**TASK TO COMPLETE**
Would you print each of the entries below precisely as given?
* * * * * * * * *
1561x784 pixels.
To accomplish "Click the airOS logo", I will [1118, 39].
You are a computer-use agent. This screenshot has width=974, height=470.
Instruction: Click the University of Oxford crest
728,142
* * * * * * * * *
**SOLVED EXERCISE**
1561x784 pixels.
To accomplish "Click the airOS logo", I will [1118, 39].
You are a computer-use agent. This screenshot has width=974, height=470.
Instruction: Click the University of Oxford crest
728,142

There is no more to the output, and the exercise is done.